This is an example in the text book.

Using vectors, demonstrate that the three points A(5, -1), B(-3,4) and C(13,-6) are collinear.

Solution
AB = (-8, 5)
BC = (16, -10)
Then BC = 2AB

AB and BC have the opposite direction, so the points A, B, and C must be collinear.

I don't understand how AB = (-8, 5) and
BC = (16, -10)

vector AB is (-3 -5) i + (4 - (-1) ) j

= -8 i + 5 j

vector BC is (13 - (-3)) i + (-6 - 4) j
= 16 i - 10 j

Now the lines are collinear because they go through the same point (point B)

and they have the same slope (although one is going down the hill while the other goes up)

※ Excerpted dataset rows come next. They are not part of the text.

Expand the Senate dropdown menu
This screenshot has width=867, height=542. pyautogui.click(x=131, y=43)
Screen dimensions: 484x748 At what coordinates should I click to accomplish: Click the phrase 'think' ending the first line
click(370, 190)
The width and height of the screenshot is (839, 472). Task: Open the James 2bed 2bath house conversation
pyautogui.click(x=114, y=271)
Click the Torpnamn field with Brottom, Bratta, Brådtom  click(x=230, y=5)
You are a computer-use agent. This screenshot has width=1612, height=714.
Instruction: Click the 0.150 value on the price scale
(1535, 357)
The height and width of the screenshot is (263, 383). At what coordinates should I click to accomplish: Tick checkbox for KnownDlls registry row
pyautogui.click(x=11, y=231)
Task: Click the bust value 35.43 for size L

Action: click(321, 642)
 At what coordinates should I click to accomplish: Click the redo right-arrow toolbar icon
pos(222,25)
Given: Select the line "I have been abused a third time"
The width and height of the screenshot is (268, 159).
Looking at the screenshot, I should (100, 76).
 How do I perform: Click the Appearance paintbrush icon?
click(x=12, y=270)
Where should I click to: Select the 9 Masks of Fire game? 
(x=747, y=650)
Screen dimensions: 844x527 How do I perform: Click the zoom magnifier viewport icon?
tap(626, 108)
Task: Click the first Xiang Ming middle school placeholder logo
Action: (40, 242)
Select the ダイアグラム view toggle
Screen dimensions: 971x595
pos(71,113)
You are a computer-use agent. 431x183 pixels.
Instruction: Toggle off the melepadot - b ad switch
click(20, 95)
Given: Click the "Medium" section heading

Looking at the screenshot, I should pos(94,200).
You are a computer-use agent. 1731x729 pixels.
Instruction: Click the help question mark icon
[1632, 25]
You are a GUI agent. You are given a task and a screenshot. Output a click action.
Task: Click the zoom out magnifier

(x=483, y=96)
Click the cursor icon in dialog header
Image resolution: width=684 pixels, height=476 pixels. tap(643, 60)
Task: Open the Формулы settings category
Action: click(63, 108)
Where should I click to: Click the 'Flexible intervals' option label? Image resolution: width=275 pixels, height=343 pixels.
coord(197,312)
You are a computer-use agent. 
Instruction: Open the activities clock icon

I'm not sur if this will help, but to get AB, you subtract A from B and B from C.

B(-3x,4y)-A(5x,-1y)=x(-3-5),y(4+1)=
AB(-8,5)

C(13x,-6y)-B(-3x,4y)=x(13+3),y(-6-4)=
BC(16,-10)

To understand how AB = (-8, 5) and BC = (16, -10), let's break it down step by step:

1. First, we need to find the vector AB, which represents the displacement from point A to point B. To calculate this, we subtract the coordinates of A from the coordinates of B.

AB = (xB - xA, yB - yA)
= (-3 - 5, 4 - (-1))
= (-8, 5)

So, AB is (-8, 5).

2. Next, we need to find the vector BC, which represents the displacement from point B to point C. We subtract the coordinates of B from the coordinates of C.

BC = (xC - xB, yC - yB)
= (13 - (-3), -6 - 4)
= (16, -10)

Therefore, BC is (16, -10).

By finding the vectors AB and BC, we can now compare them to determine the collinearity of the points. In this case, to show that the points A, B, and C are collinear, we need to show that BC is a scalar multiple of AB.

In other words, we need to show that BC = k * AB, where k is a scalar.

From the values we calculated, BC = 2AB, which means BC is equal to 2 times AB. Since BC is a scalar multiple of AB, it indicates that the points A, B, and C lie in a straight line, making them collinear.

You can verify this by observing that the vectors AB and BC have the same direction (opposite signs of the components), which further confirms the collinearity of the points.